同じクルマでも印象はガラリと変わる!! 複数の顔を持つ現行日本車5選

 極端に性能の劣るクルマがない今、クルマ選びの重要な要素は人によって違う。何にプライオリティを置くかによってクルマ選びも変わってくるが、デザインは昔も今も重要なポイントであることに変わりない。

 今回は同一モデルに複数のフロントマスクが設定されている現行日本車を集めてみた。ただし、軽自動車、ミニバンで主流になっている標準タイプとエアロタイプというケースは除外する。

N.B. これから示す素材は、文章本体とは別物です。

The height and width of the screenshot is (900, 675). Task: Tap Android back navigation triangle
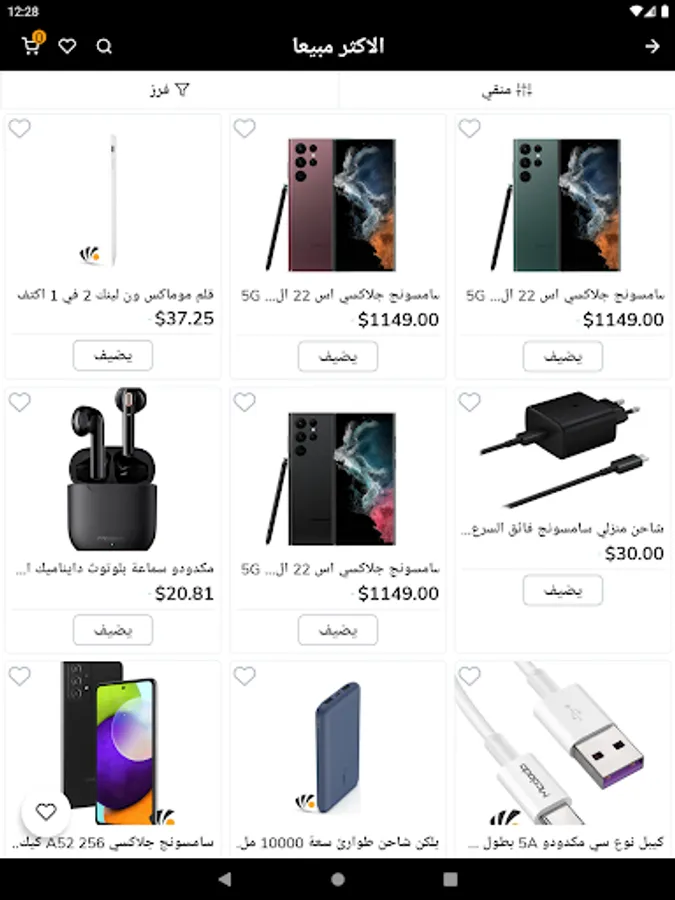coord(225,879)
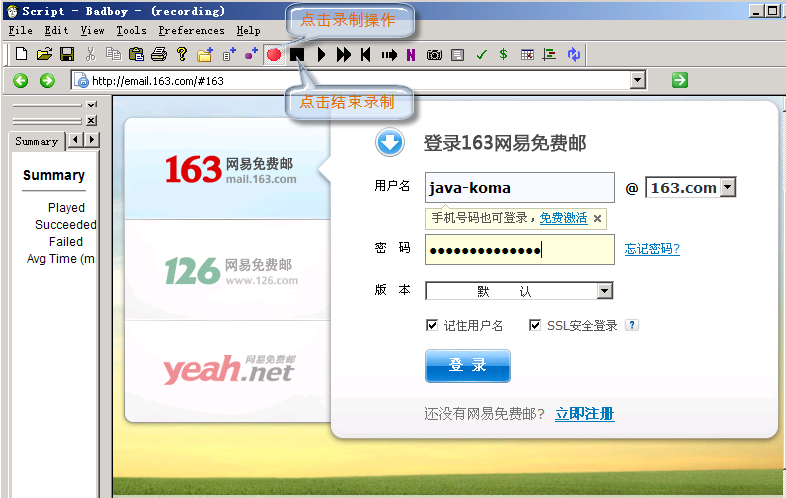Toggle the SSL安全登录 checkbox
The width and height of the screenshot is (786, 498).
(x=535, y=325)
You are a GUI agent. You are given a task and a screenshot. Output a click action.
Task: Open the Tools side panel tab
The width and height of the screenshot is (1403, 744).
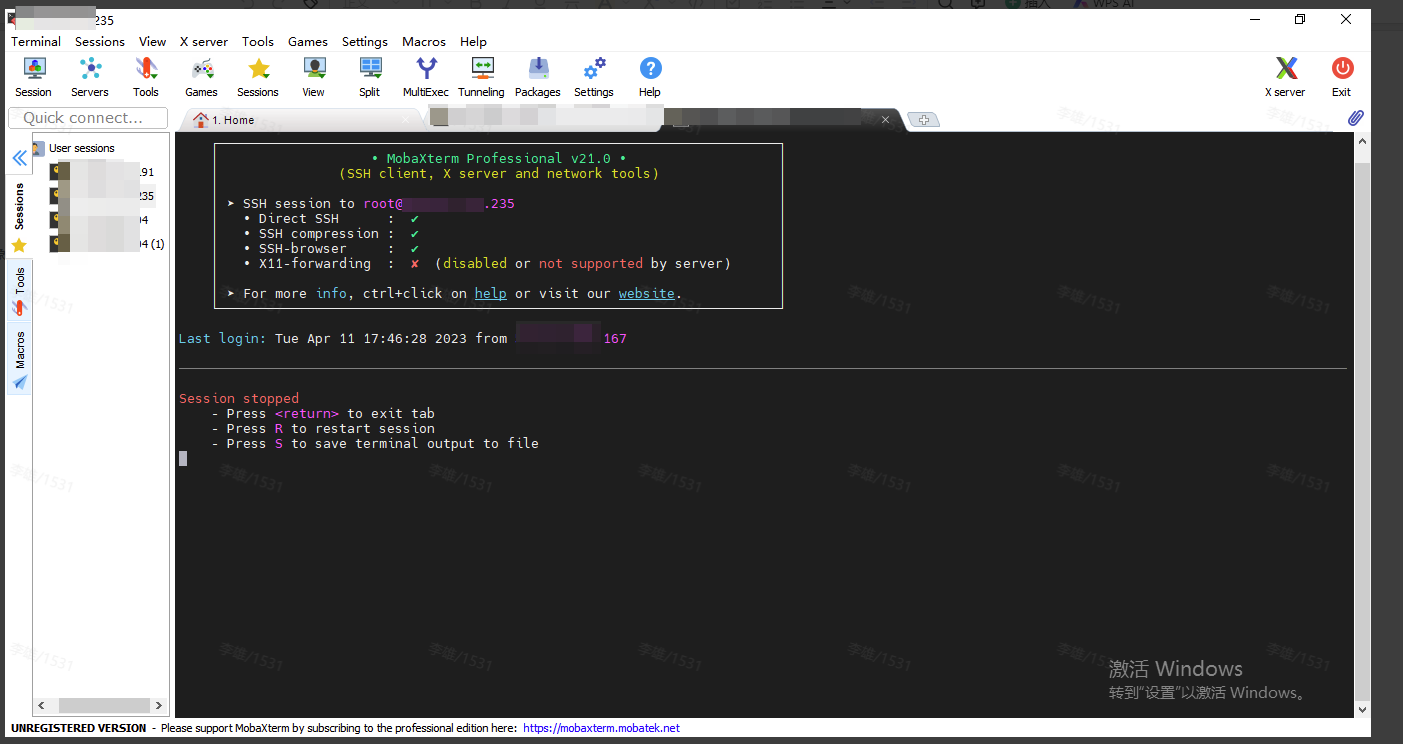[x=19, y=291]
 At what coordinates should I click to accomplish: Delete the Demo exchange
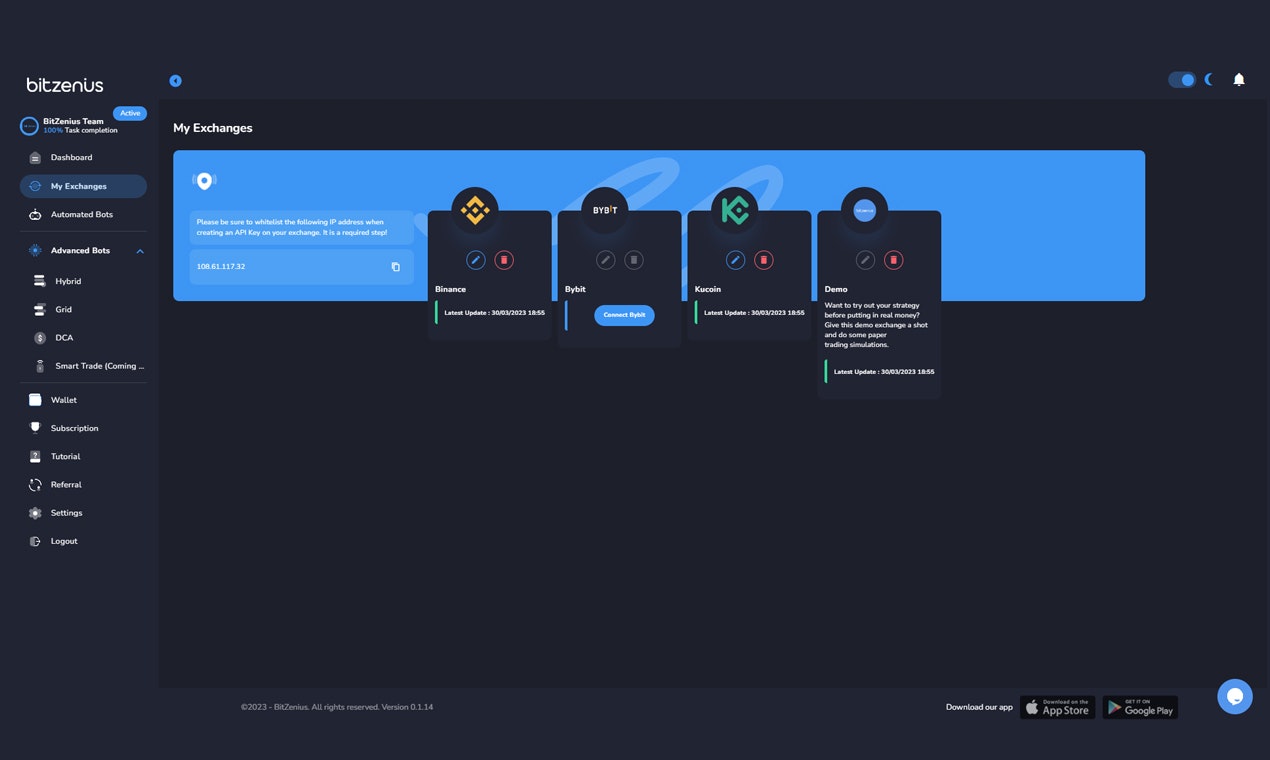(x=894, y=260)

デザインの好みは千差万別だから、どっちが好きか見比べてみてほしい。

文:永田恵一/写真:TOYOTA、MITSUBISHI、SUZUKI、DAIHATSU

【画像ギャラリー】どっちにするか悩む!! 複数ある顔をジックリと見比べてみる!! 


トヨタRAV4(2タイプ)

 RAV4は2019年4月に日本デビューを果たし、約3年ぶりに日本で販売されることになった。発売されてから1年以上が経過するが、高い人気をキープしていて、トヨタの販売に大きく貢献。

 現行RAV4は、2Lガソリンと、2.5Lガソリン+モーターのハイブリッドをラインナップし、それぞれにFFと4WDをラインなぷしている。

RAV4のオフロード性能をフルに堪能するならアドベンチャーがオススメ。フロントマスクはほかのグレードよりもワイルドなデザイン

 RAV4はミドルクラスSUVで、オフロード性能の高さをセールスポイントとしていて、それを象徴するモデルとして『アドベンチャー』というグレードを2Lガソリンエンジン搭載の4WDモデルのみに設定している。

 ヘキサゴングリル+バンパーガードという専用パーツにより力強さがみなぎるフロントマスクに仕上げられている。まさにRAV4のスペシャルモデルなのだ。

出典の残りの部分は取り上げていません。